PhyloPhlAn version 3.0.67 (24 August 2022)
I am using 222 genomes to create a phylogenetic tree using Phylophlan3. I wanted to get marker DNA for each genome (to use it for other analysis) but I am only getting 202 makers files, meaning for 20 genomes, it’s missing. On checking, even the final tree also has only those 202 genomes. I then checked the intermediate files, only clean_dna and map_dna has files for all 222 genomes, from next steps, only 202 genomes are considered. Also, since all my genomes come from the same genus, I expected them to have similar (number of) markers. Please help me with this. In the meantime, I will rerun Phylophlan3 on the same inputs.

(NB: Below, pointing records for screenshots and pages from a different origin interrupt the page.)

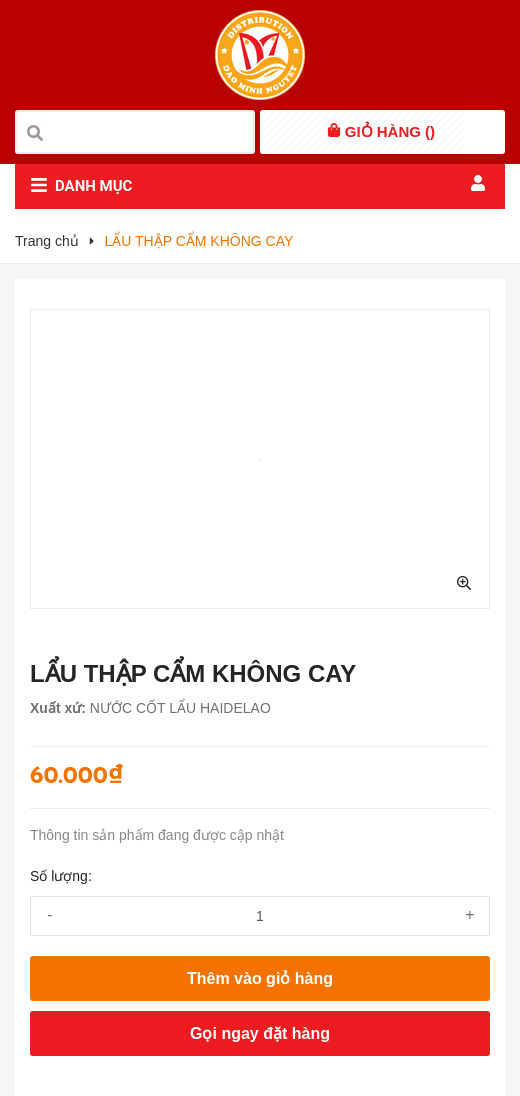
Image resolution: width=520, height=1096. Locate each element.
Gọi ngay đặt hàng (260, 1033)
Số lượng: (61, 876)
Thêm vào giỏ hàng (260, 978)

Hi @Adarsh_Singh, thank you for using PhyloPhlAn. Do you have the log output from your PhyloPhlAn analysis? Which database of markers did you use?
I think in your case you meant that 20 of your 222 genomes were discarded (not markers, right?).
If you used as database -d phylophlan
that’s automatically setting the --min_num_markers 100
, so you can check from the log output of PhyloPhlAn if your 20 genomes were discarded because they did not contain at least 100 out of the 400 universal markers. if that’s the case, you might want to consider specifying the --min_num_markers
parameter in the command line, lowering the minimum number of markers each input genome should map against, although I would suggest not lowering it too much as you might end up with a very happy alignment for some genomes and not be confident in their phylogenetic placement that will be driven by only a small subset of positions.